### Requirement
Update the listing below by replacing "zoom in" with "zoom out" and leaving everything else unchanged.

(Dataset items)
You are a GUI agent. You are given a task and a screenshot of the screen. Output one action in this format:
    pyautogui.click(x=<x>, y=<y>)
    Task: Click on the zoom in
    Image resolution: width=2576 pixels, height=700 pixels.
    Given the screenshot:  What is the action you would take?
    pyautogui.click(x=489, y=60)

### Full answer
You are a GUI agent. You are given a task and a screenshot of the screen. Output one action in this format:
    pyautogui.click(x=<x>, y=<y>)
    Task: Click on the zoom out
    Image resolution: width=2576 pixels, height=700 pixels.
    Given the screenshot:  What is the action you would take?
    pyautogui.click(x=489, y=60)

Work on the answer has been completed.